覃威聽到何大明的這番話,面色微變,立馬一把拿過他遞過來的文件,仔細的查看起來。
看完處理意見書上的內容后,覃威整個人的面色變得十分難看。
甚至手中的那份意見書他都沒有拿穩,直接掉在了地上。
因為這處罰力度實在超乎他的想象,他原本以為自己這一次最多就是降職處理,可能指揮變副指揮,最不濟變成軍長。
哪曾想現在要去軍事學院擔任副院長,居然還是t的第四副院長,說白了那是一點權力都沒,甚至連職級和待遇都降了一級。

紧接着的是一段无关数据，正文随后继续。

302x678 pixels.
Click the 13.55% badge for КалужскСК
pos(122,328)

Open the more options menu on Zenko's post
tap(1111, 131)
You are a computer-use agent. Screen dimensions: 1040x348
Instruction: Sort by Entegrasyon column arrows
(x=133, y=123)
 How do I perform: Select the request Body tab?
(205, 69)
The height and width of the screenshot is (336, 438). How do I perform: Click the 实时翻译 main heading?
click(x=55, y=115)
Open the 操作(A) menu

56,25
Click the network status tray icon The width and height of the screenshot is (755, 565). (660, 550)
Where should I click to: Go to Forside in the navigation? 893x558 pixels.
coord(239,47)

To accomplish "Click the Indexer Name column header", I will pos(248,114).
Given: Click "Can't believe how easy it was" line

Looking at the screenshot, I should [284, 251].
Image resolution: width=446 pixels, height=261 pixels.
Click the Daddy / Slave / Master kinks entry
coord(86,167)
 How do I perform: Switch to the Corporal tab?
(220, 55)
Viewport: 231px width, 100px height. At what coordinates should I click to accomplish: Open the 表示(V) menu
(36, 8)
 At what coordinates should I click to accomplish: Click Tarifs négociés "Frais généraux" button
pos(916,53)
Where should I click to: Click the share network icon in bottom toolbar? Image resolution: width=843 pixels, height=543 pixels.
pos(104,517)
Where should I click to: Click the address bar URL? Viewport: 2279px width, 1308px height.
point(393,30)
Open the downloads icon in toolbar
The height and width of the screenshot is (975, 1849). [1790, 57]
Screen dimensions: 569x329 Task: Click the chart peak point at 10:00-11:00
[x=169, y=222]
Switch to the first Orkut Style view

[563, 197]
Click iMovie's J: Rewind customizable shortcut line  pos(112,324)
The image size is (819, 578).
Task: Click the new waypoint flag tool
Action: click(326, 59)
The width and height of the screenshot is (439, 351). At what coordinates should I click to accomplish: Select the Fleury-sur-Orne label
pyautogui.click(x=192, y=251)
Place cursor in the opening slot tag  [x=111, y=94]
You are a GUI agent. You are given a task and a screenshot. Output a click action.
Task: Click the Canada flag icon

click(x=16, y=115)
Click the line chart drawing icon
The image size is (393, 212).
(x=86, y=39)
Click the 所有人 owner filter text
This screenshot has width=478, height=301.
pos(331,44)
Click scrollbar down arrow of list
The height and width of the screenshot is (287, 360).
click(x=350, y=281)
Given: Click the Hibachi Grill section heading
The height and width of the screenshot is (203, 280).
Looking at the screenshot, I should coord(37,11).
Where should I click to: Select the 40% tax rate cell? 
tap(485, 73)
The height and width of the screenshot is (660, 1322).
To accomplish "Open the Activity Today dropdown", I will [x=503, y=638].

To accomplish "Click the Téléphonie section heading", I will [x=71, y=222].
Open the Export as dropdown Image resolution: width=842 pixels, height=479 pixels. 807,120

這就意味著自己以后軍旅生涯徹底斷送了,甚至以后再也不可能跟何大明作比較了,自己這回敗了,敗得十分徹底。
一想到這,他一臉苦笑的看著何大明。
“何大明,你贏了!你是勝利者,而我是失敗者。”
面對覃威的這番自嘲,何大明一反常態的來了一句,
“覃威,關于這一次你會有如此結局,只能說怪你自己太計較得失。
另外,我有一點始終沒想通,我何大明自問和你也沒什么深仇大恨,為什么你非得三番五次的跟我作對,甚至想置我于死地?
因此,我想要一個確切的答案。”
面對何大明的這番詢問,覃威想都沒想就回了一句,
“何大明,你有沒有聽說過既生瑜,何生亮這個說法,你跟我確實沒有什么深仇大恨,但每一次你都把我比下去,顯得我就有點多余,你知道這種感覺有多難受么?你知道么?”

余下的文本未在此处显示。